As Promised! Follow-up Items from the Regional Calls
June 09, 2021
There were definitely some common themes:
- Competencies -There is still a struggle with trying to comply with the competencies, both initially and long term. Our conversation, and we can have this conversation again on the call this Friday was two fold:
- First, for those skills which must be judged “competent” before the individual can work alone, the provider needs to assess their existing system of onboarding and training. It is highly likely that a “competent” provider organization has in place all of the training, supervision, shadowing, OJT requirements to insure that staff are able to perform the assigned tasks before they are asked to do so without direct supervision. Think of the “competency” form as just an added method of documentation for you existing practices/protocols/procedures.

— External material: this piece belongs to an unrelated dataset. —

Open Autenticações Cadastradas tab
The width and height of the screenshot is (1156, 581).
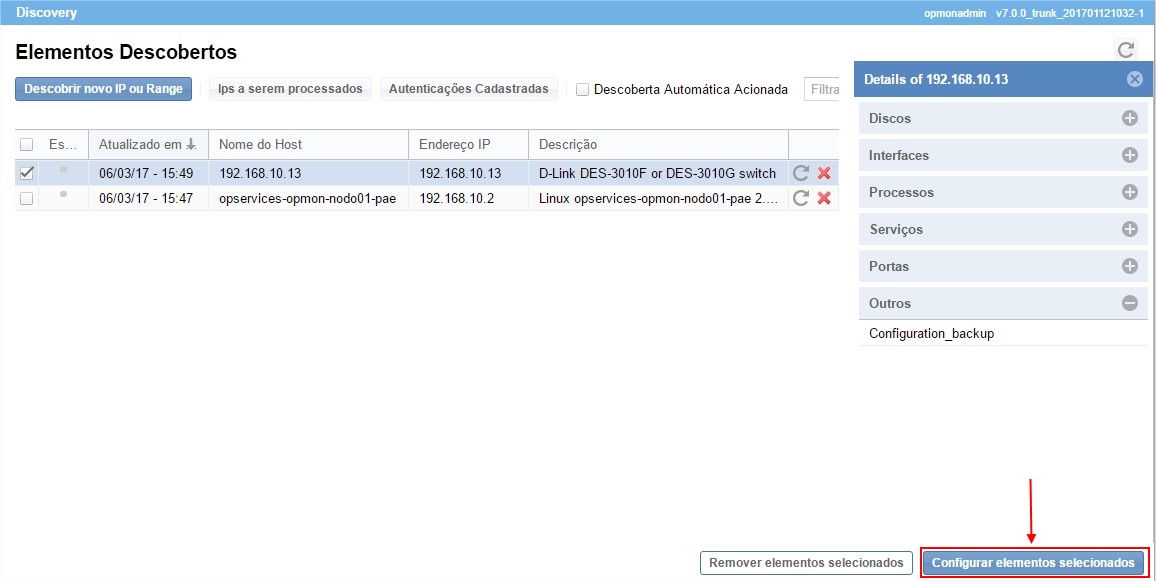pyautogui.click(x=468, y=89)
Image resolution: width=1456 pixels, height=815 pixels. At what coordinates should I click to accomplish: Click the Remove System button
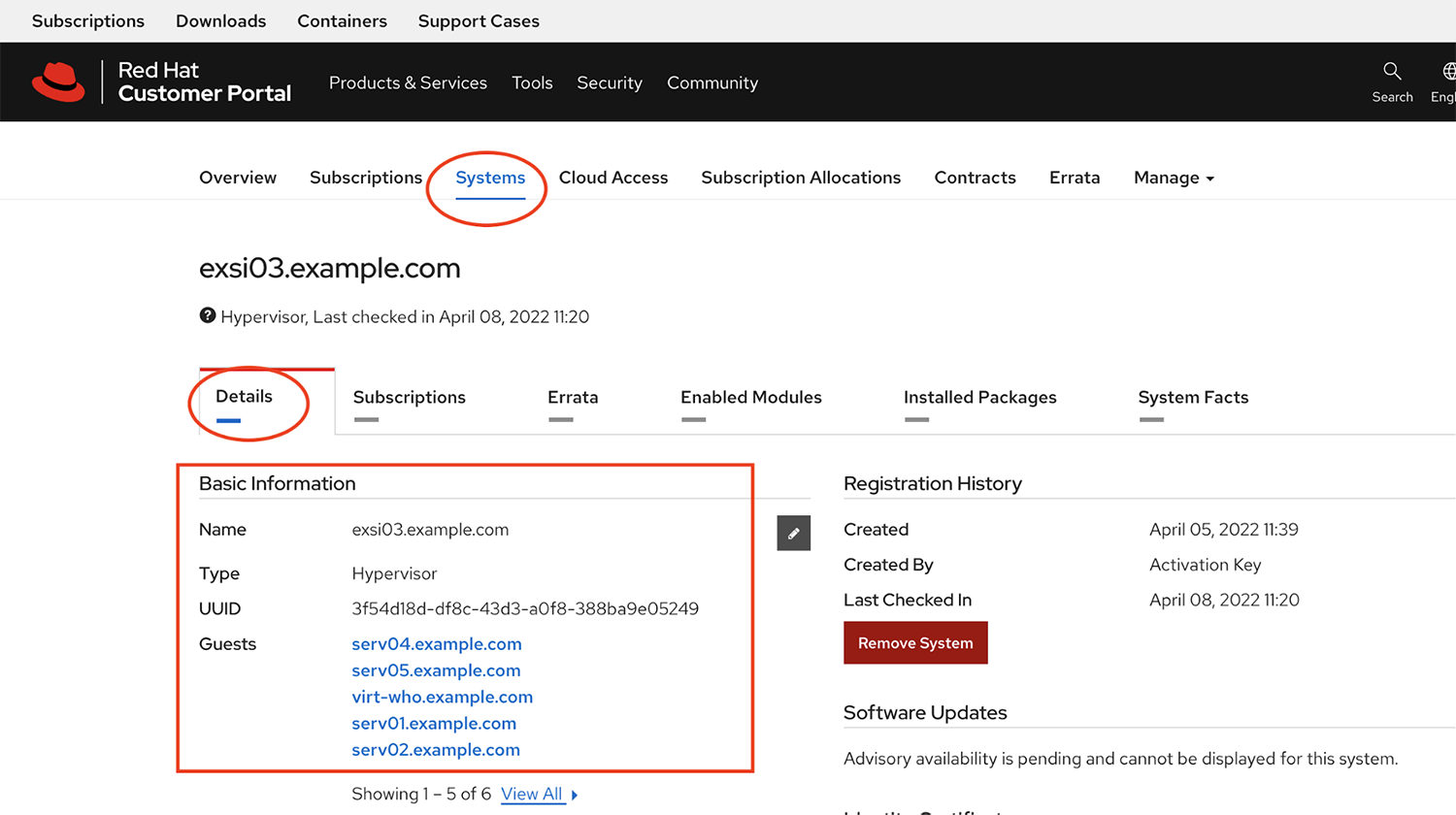(x=915, y=642)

- Second, all staff who provide direct services are required to be proficient. Proficiency is, therefore, the bare minimum of performance. Is someone falls below the bare minimum, it will (or should) warrant some type of corrective action/disciplinary action/counseling memo. The expectation is set that they need to be back to baseline within 7 days. If there is a repeat within three months (which cannot be rectified as a part of disciplinary action within 7 days) then you would have the documentation to terminate the employee’s services. We make an assumption that a performance failure sufficient to have a provider stop billing for services is substantial and perhaps warrants firm and decisive action. We also make the assumption that absent disciplinary proceedings it will be very difficult to explain in the unemployment hearing that the individual was separated because they were “competent, but not proficient” at their job. Proficiency has become the bare minimum!
- Supervisory Training – We (along with the able help of many of our members) have submitted comments; to date there has been no formal response, but we’re hopeful. In the meantime, the three modules are posted on the DD/DOJ Member’s page for your information. This will give you the opportunity to advise new supervisors that much of the information is not relevant to thier position and/or in conflict with agency policy.
- HCBS visits – There are a number of issues and concerns which we will discuss during the next meeting when an update is given – the lack of coordination among the multiple site reviews.
- The documentation required includes material that would be provider specific but would not vary by site. Instead of asking for documents to be uploaded for each round, once should be sufficient!
- It is unclear if records for all individuals served, all served in January 2020, or selected individuals in settings serving more than one, are being requested. If for all individuals, the volume of material is truly overwhelming!
- Every provider who made this part of the discussion at the meeting commented that during the day selected for the Desk Audit (when a staff person needed to be available for the entire day to answer questions), no call were received or questions asked. It was, however, obvious from the report that some material uploaded was not clearly understood.
- It was also asked if “virtual” was being done at the convenience of the reviewers rather than in accordance with safety protocols.
- There were multiple comments/discussions about the continuing pressure on providers from the layer upon layer of oversight and regulatory activity, frequently redundant reviews of the same service/event or incident which appear to have no coordination!